● PERINTAH TUGAS A
Salin tanpa perubahan bagian artikel tentang pajak aset kripto dari "Jika peraturan ini" sampai dengan "network (P2P network).".
━━━━━ CUPLIKAN HALAMAN
Investor Crypto Asal Pangandaran, Sebut Permenkeu No 68 Tahun 2022 Kontroversial

Irfan ramdiansyah
Wahyu Hidayat Trader sekaligus Investor Crypto asal Kabupaten Pangandaran (iNewsPangandaran.id/fan)

PANGANDARAN, iNews.id - Terbitnya Peraturan Menteri Keuangan Nomor 68 Tahun 2022 Tentang Pajak Pertambahan Nilai dan Pajak Penghasilan Atas Transaksi Perdagangan Aset Kripto. Banyak menuai kontroversi, salah satunya komentar dari Trader sekaligus Investor Crypto asal Kabupaten Pangandaran Jawa Barat, Wahyu Hidayat.

Wahyu Hidayat mengatakan, terkait wacana penerapan PPN dan PPh yang akan di terapkan mulai awal Mei Tahun 2022 nanti.

Wahyu menjelaskan bahwa penerapan pajak untuk asset crypto di Indonesia belum tepat, pasalnya status perdagangannya pun masih simpang siur statusnya,seharusnya pemerintah lebih dulu menata regulasi untuk transaksi crypto nya terlebih dahulu setelah itu baru menyusun regulasi untuk perlindungan terhadap konsumen para pelaku dan inversor crypto baru mengenakan pajak.

Jika peraturan ini benar benar direalisasikan di bulan Mei nanti oleh Dirjen Pajak tentu ini bertentangan dengan kaidah hukum itu sendiri, sebab kata Wahyu, dalam Undang Undang Nomor 7 Tahun 2021 Tentang Harmonisasi Peraturan Perpajakan belum diatur untuk cryptocurrency, dalam BAB III Pajak Penghasilan Pasal 4 Ayat 2 hanya diatur yang dikenakan pajak saham dan sekuritas bukan aset crypto dan exchange nya, sebab jika yang memperdagangkan asset crypto itu exchange bukan sekuritas.

Cryptocurrency itu sendiri diperdagangkan dengan metode peerto-peer yang artinya adalah kumpulan perangkat yang saling terhubung untuk membuat jaringan. Jaringan ini juga sering kali dikenal sebagai peer-to-peer network (P2P network).

Setelah jaringan P2P terbentuk, kemudian dapat digunakan untuk berbagi data dan pengguna jaringan tersebut dapat menyimpannya juga.

Pada salah satu jaringan peer-to-peer, semua node umumnya memiliki kekuatan yang sama, dan dapat mengemban tugas yang sama.
━━━━━━━━━━
● PERINTAH TUGAS B
Ubah catatan dari awal catatan sampai dengan baris yang memuat "click(x=784, y=16)" dengan mengganti "overflow menu" menjadi "options menu", dan biarkan bagian lain tetap sama. Tuliskan hanya baris-baris tersebut tanpa gambar.
━━━━━ CUPLIKAN DATA
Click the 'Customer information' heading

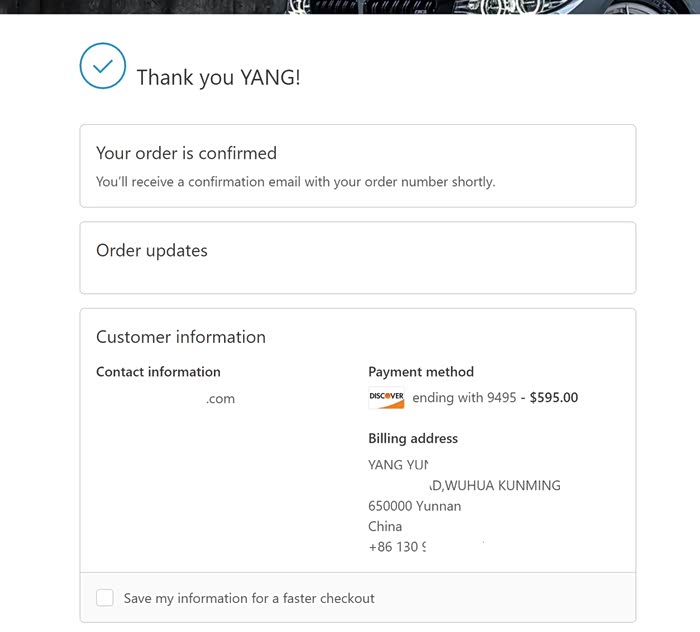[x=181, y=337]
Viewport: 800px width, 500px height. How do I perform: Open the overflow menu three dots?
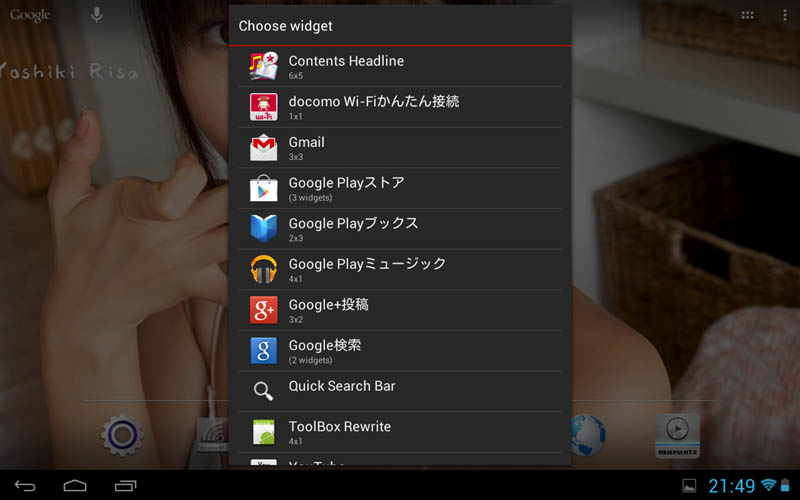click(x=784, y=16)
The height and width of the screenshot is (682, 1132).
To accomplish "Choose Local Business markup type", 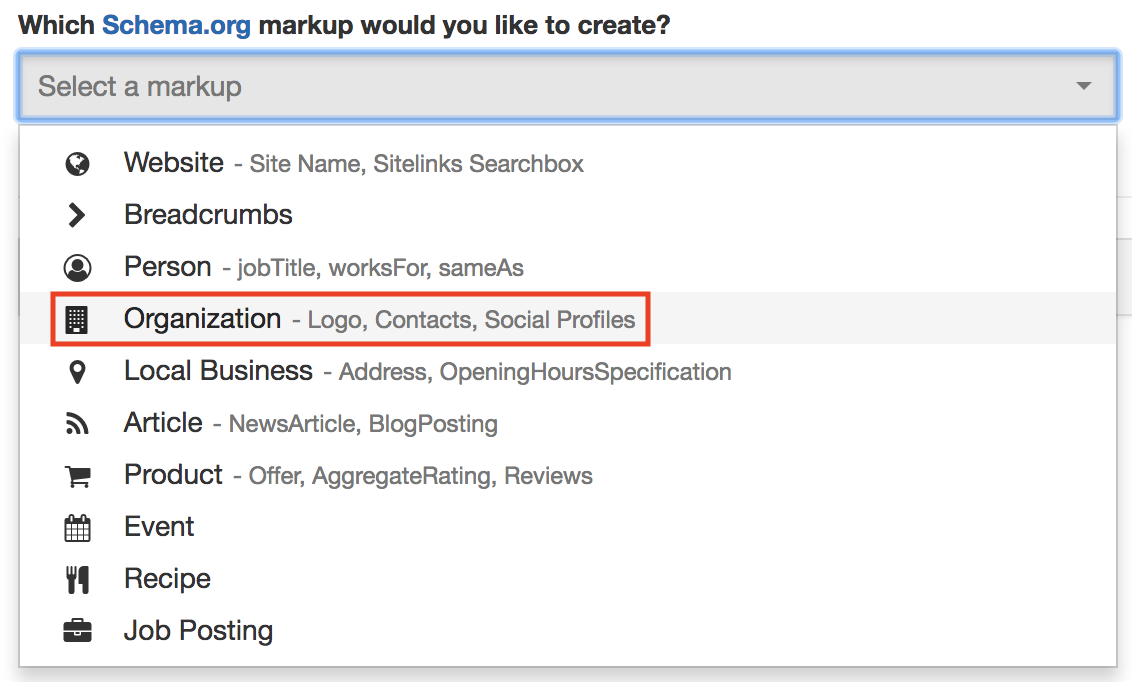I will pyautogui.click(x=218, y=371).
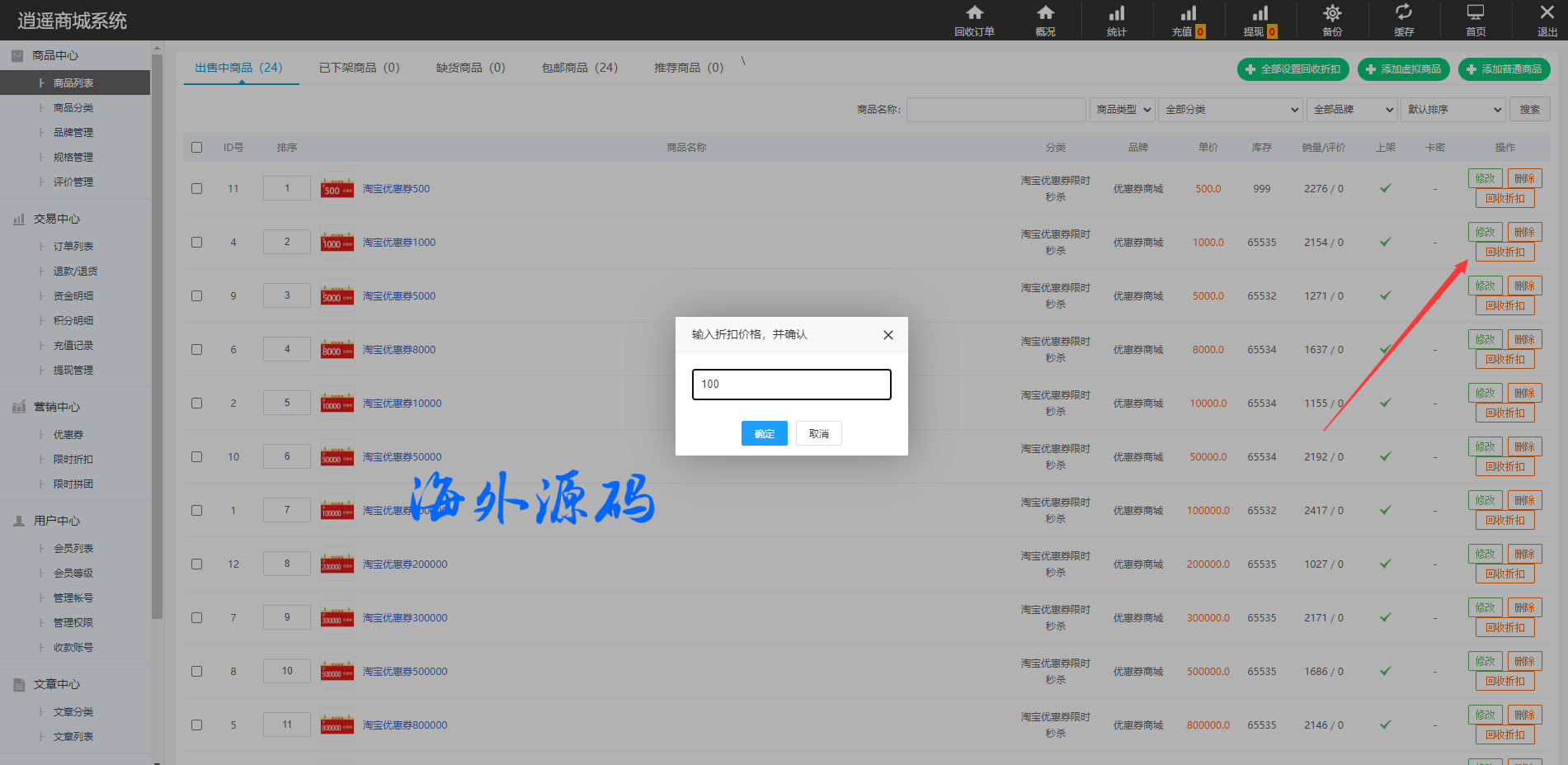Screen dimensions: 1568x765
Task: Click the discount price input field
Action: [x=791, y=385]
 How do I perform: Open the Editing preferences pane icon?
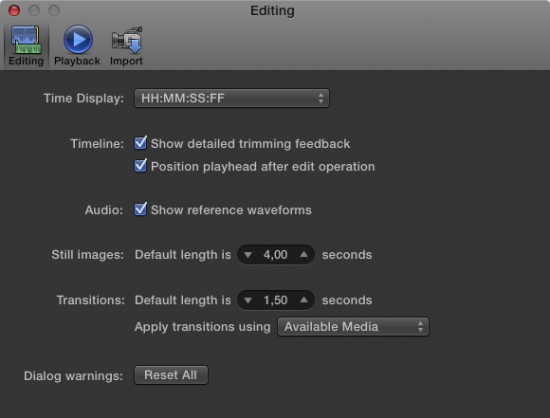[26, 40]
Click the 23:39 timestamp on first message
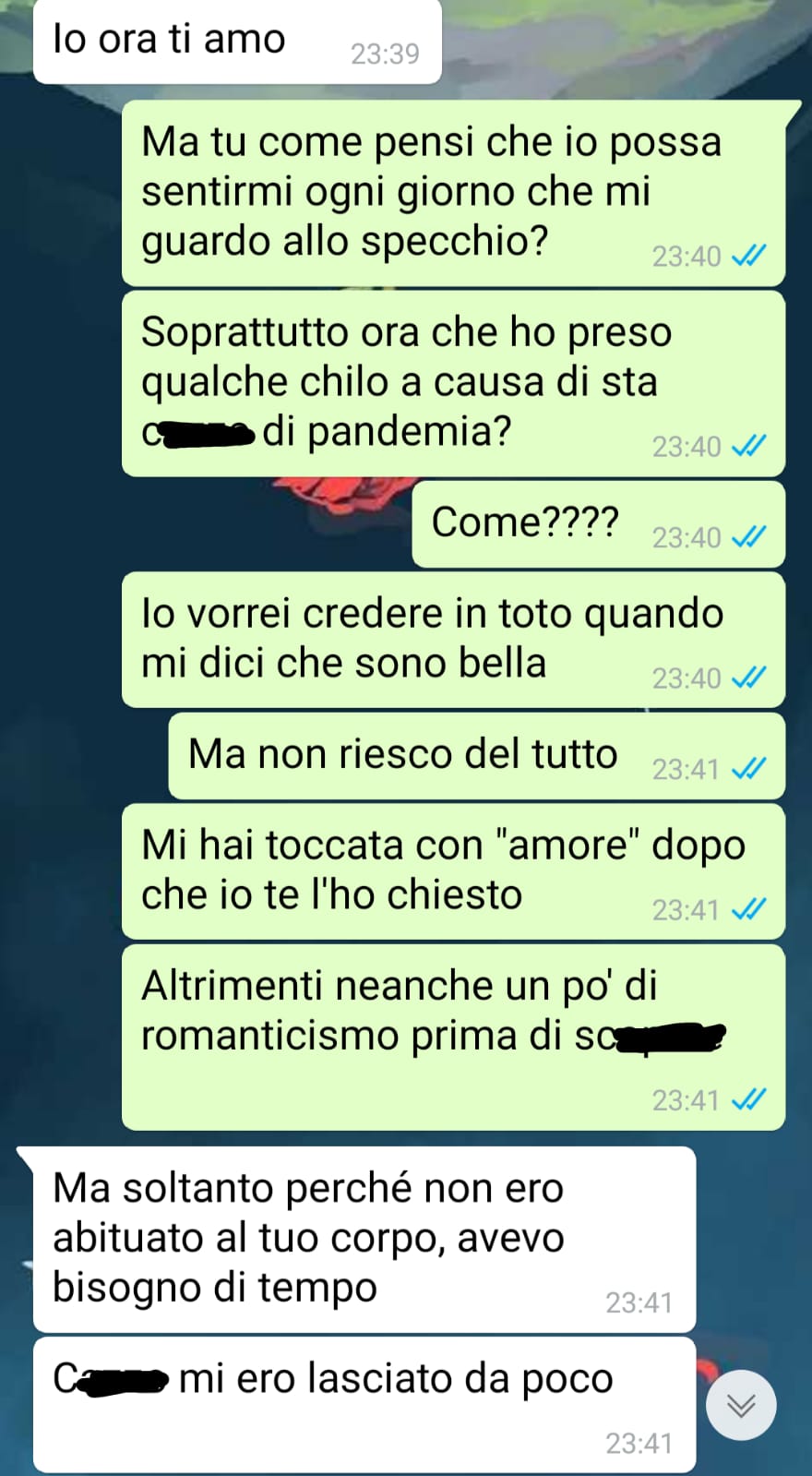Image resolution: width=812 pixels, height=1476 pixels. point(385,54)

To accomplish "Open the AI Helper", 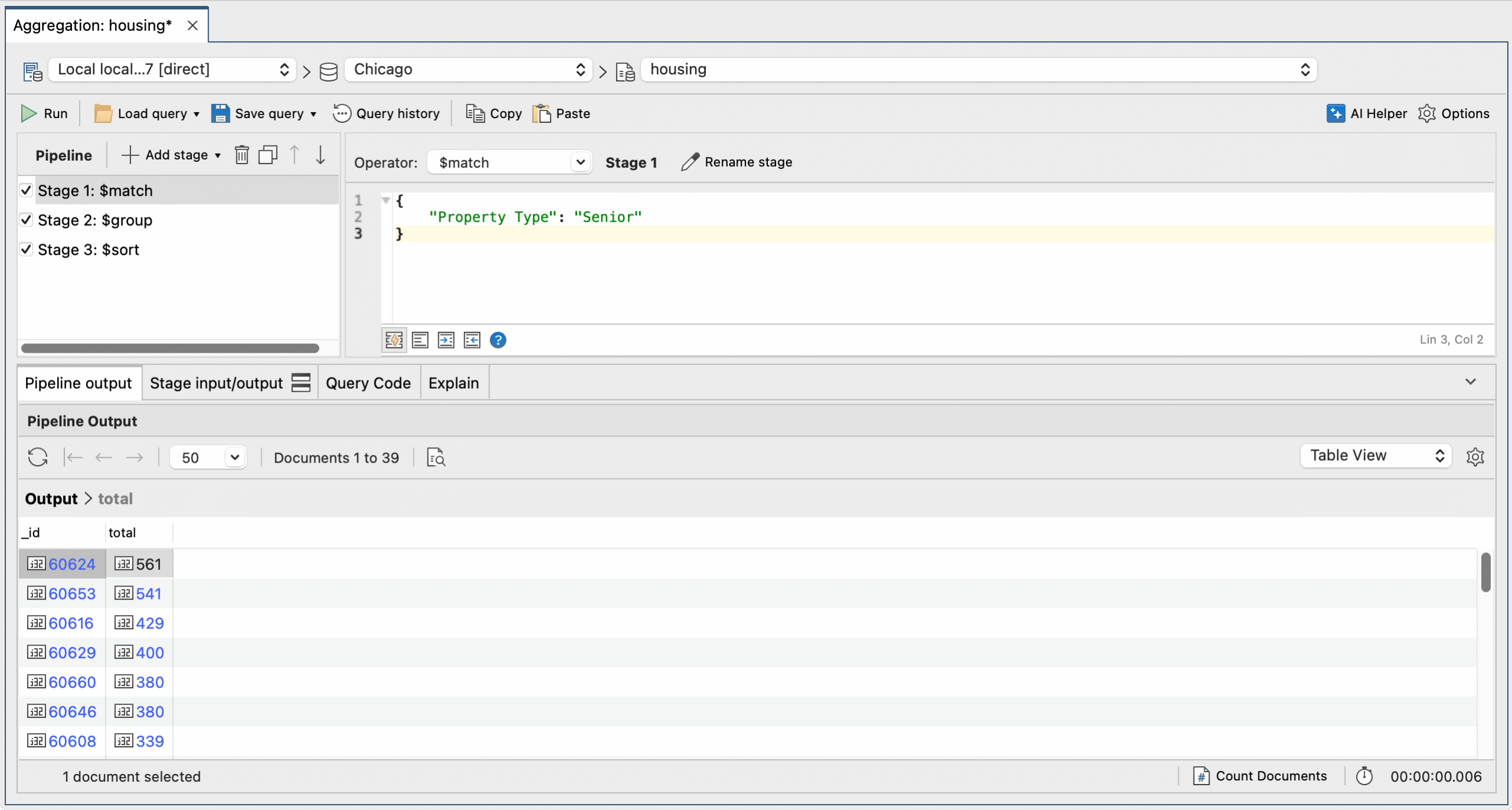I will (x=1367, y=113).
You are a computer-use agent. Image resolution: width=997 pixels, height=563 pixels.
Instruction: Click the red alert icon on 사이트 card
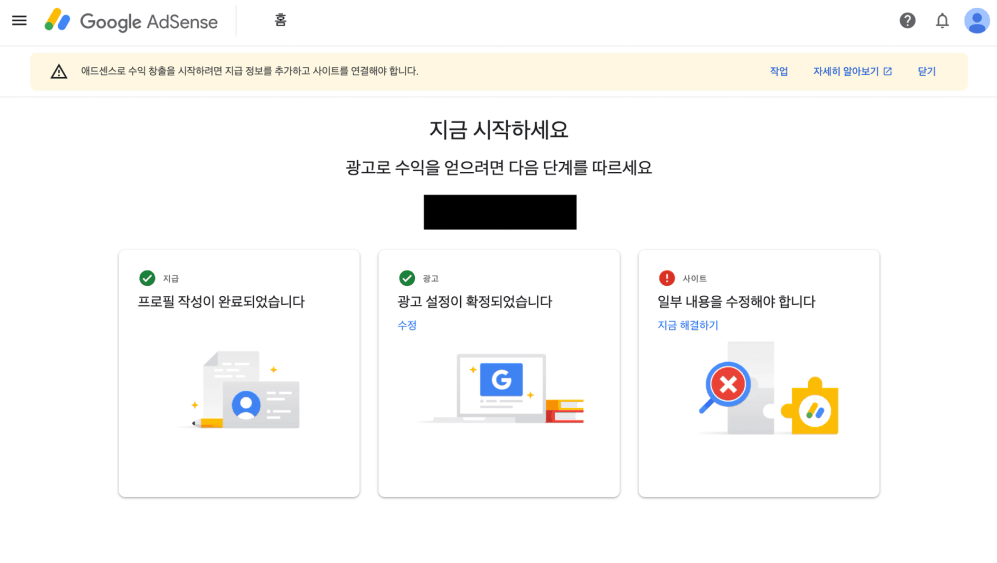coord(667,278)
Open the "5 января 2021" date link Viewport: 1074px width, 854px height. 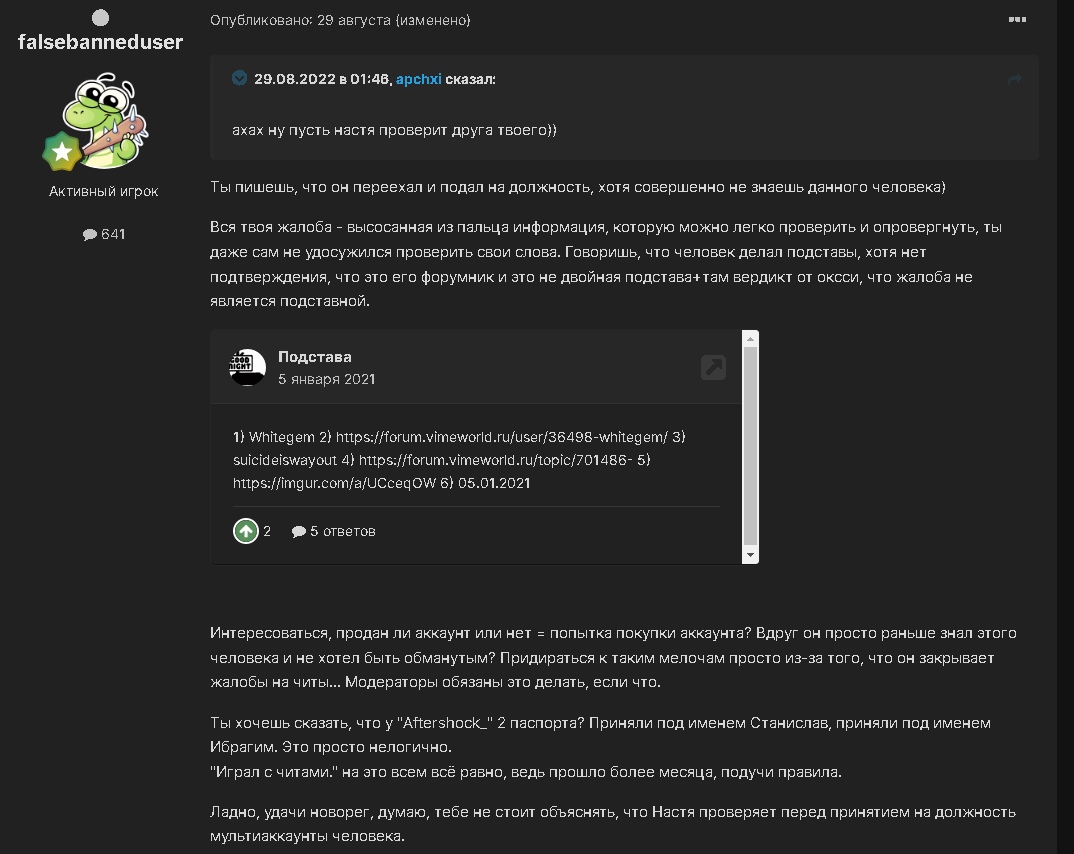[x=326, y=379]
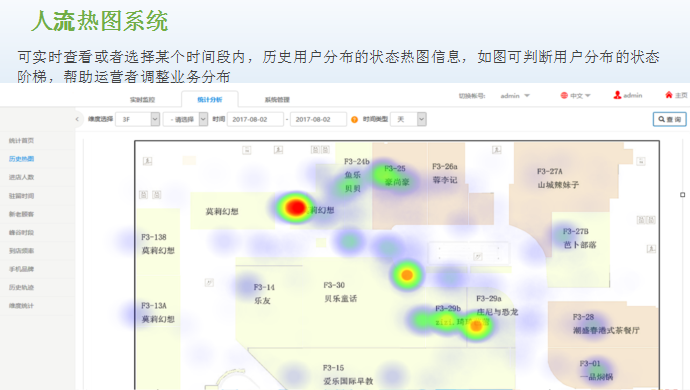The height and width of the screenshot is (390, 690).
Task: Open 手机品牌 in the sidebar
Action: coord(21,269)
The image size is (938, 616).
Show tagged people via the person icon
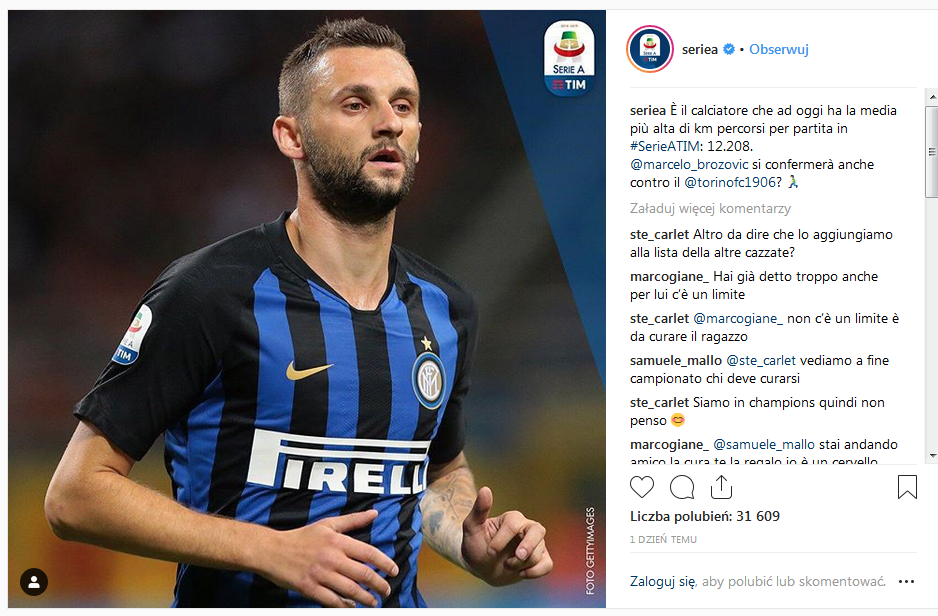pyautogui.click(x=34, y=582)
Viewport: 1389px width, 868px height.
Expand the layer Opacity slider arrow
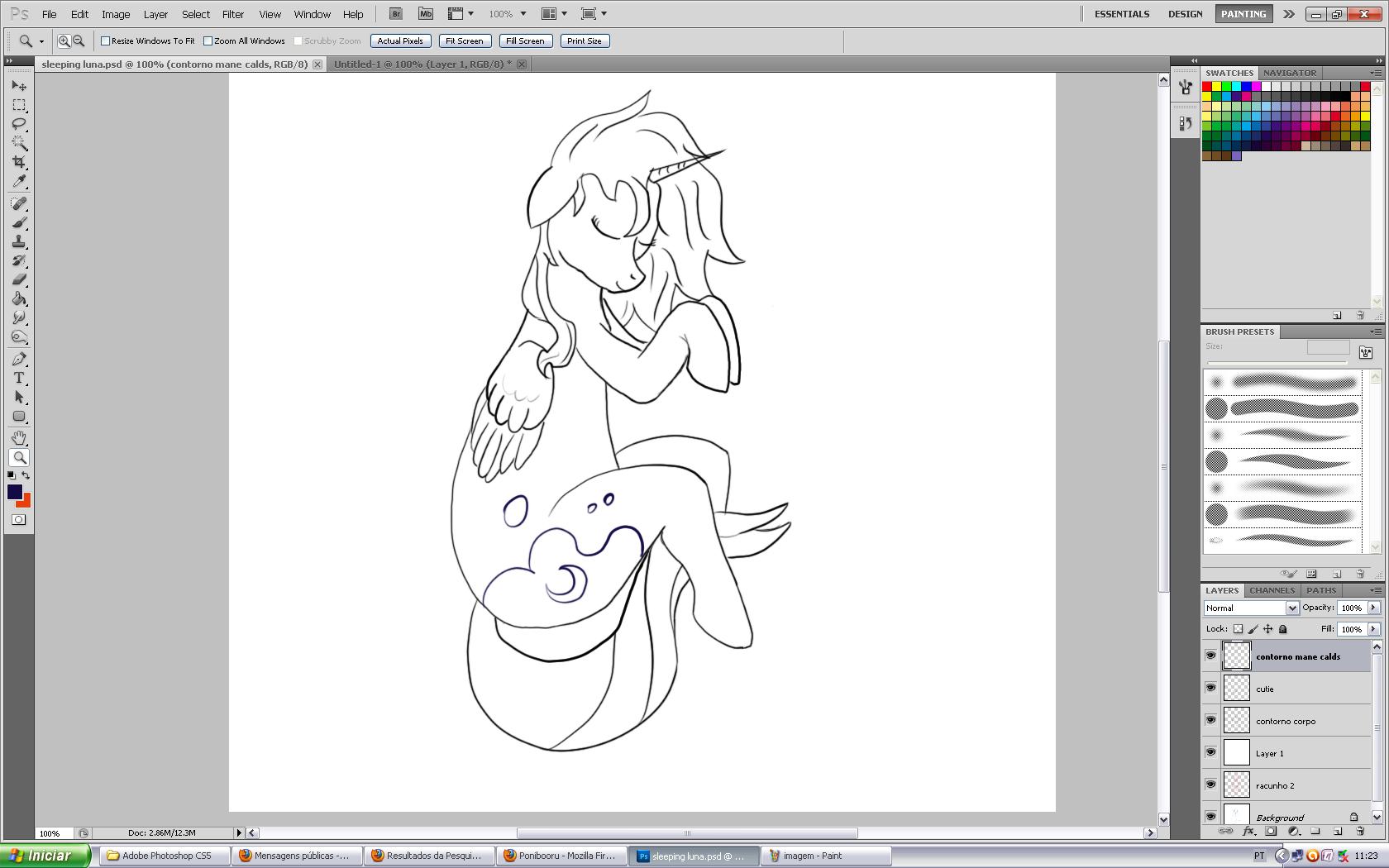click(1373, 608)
━━━━━━━━━━
● PENYELESAIAN LENGKAP A
Jika peraturan ini benar benar direalisasikan di bulan Mei nanti oleh Dirjen Pajak tentu ini bertentangan dengan kaidah hukum itu sendiri, sebab kata Wahyu, dalam Undang Undang Nomor 7 Tahun 2021 Tentang Harmonisasi Peraturan Perpajakan belum diatur untuk cryptocurrency, dalam BAB III Pajak Penghasilan Pasal 4 Ayat 2 hanya diatur yang dikenakan pajak saham dan sekuritas bukan aset crypto dan exchange nya, sebab jika yang memperdagangkan asset crypto itu exchange bukan sekuritas.

Cryptocurrency itu sendiri diperdagangkan dengan metode peerto-peer yang artinya adalah kumpulan perangkat yang saling terhubung untuk membuat jaringan. Jaringan ini juga sering kali dikenal sebagai peer-to-peer network (P2P network).

● PENYELESAIAN LENGKAP B
Click the 'Customer information' heading

[x=181, y=337]
Viewport: 800px width, 500px height. How do I perform: Open the options menu three dots?
click(x=784, y=16)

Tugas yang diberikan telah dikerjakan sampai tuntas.